Williams’ New York Times piece began by describing the circumstances of Nacham Jaleel Kadim, a 23-year-old Iraqi woman whose twin sisters were killed as they attempted to flee Falluja in 2004; the Times article doesn’t say this, but given that Falluja was under siege by U.S. forces in 2004, it was almost certainly the U.S. military who killed her sisters. Kadim later lost her husband to a car bomb, and her five-month-old child to an explosive device.

And now, nearly six years after the U.S. “liberated” Iraq, Kadim lives in a trailer park for war widows, along with her daughters, in one of the most impoverished sections of Baghdad. 

The article goes on to describe scenes of war widows begging in the streets of Baghdad for food, blankets, and money, picking through mounds of garbage, and living in parks and even gas station bathrooms.

So it is clear what one of these two outmodeds—U.S. imperialism—has brought to the women of Iraq: death—to themselves and their loved ones— poverty, and misery.
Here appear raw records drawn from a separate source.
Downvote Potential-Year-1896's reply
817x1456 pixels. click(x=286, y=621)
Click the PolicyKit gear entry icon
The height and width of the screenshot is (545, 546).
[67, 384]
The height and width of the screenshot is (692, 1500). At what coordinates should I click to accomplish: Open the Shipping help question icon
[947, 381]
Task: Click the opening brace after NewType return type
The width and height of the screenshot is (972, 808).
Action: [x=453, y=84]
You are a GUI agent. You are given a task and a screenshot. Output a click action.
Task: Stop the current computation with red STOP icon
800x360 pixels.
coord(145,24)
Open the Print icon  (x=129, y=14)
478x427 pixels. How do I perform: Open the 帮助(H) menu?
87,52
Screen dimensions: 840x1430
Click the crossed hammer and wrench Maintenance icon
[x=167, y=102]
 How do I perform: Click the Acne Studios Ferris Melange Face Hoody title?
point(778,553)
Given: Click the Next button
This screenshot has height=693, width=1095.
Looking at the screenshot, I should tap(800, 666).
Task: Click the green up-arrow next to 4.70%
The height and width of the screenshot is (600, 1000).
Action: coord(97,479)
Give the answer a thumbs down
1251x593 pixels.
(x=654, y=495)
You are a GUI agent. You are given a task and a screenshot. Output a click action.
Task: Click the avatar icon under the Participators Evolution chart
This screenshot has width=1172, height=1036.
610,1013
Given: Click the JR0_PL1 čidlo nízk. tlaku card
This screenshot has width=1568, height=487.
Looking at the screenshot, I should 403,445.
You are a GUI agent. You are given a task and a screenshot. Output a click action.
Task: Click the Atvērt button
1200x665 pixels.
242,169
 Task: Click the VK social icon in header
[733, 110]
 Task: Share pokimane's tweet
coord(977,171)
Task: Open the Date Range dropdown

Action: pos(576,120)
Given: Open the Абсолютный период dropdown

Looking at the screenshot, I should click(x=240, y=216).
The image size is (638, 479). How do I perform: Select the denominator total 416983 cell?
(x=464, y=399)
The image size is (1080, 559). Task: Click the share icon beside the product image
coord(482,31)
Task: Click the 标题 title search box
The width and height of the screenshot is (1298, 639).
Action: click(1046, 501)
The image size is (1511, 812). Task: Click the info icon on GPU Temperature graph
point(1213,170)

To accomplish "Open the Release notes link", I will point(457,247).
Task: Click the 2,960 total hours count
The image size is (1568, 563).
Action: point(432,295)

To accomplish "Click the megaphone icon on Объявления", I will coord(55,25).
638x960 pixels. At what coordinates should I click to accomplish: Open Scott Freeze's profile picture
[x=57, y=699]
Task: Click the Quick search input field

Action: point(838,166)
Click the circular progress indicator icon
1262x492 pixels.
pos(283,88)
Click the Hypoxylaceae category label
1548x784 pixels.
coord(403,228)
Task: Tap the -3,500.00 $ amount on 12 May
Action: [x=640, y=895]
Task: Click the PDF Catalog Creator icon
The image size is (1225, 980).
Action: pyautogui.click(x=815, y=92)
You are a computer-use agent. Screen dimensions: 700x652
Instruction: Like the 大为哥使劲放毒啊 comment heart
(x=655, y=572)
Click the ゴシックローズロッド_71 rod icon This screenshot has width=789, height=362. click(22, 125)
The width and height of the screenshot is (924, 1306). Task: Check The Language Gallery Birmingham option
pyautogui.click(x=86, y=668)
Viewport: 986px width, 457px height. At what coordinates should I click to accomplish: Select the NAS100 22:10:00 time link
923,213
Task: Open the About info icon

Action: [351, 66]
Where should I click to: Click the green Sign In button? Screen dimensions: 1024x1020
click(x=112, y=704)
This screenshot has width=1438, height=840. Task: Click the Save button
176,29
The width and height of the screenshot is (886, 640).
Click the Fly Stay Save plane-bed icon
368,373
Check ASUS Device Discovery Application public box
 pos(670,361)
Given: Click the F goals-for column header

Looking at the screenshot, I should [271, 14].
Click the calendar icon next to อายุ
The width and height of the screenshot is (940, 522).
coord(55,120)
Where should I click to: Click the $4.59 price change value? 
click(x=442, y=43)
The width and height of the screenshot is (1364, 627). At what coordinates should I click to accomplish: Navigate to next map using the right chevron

And U.S. imperialism has brought something else to Iraqi women: the hell of Islamic fundamentalism.  The U.S.-sponsored Iraqi Constitution passed in 2005 officially makes Iraq an Islamic theocracy.  Article 2 of that Constitution states that “Islam is the official religion of the State and it is a fundamental source of legislation,” and that “ No law that contradicts the established provisions of Islam may be established..”

So what life choices does the other outmoded—Islamic fundamentalism—offer the women of Iraq? Well, as the Times article details, one “option” available to them includes becoming concubines.

“Officials at social services agencies tell of widows coerced into ‘temporary marriages’—relationships sanctioned by Shiite tradition, often based on sex, which can last from an hour to years—to get financial help from government, religious, or tribal leaders.”

Other widely offered options for Iraqi widows, according to the Times article, include becoming prostitutes, or suicide bombers. 

Reading this, the question that screams from the pages is: What kind of fucking world is this? What kind of planet, where one outmoded force massacres women’s loved ones and leaves them destitute, and the other outmoded force offers women no future other than becoming sex slaves or strapping explosives to their chests?

The fact that such a damning—if inadvertent—indictment of the imperialist system leaps forth from just one article in the New York Times underscores at least two things: First, that—as Lenin said—the need for communism truly does spring from every pore of society; even unwilling pores like the bourgeois press.

And secondly, that the courageous call put forth by the March 8 Women’s Organization (Iran-Afghanistan)—emphasizing the need for revolutionary communist resistance to both U.S. imperialism and Islamic fundamentalism—could not be more timely, just as solidarity actions planned on March 8 in Los Angeles and throughout the U.S. could not be more critical.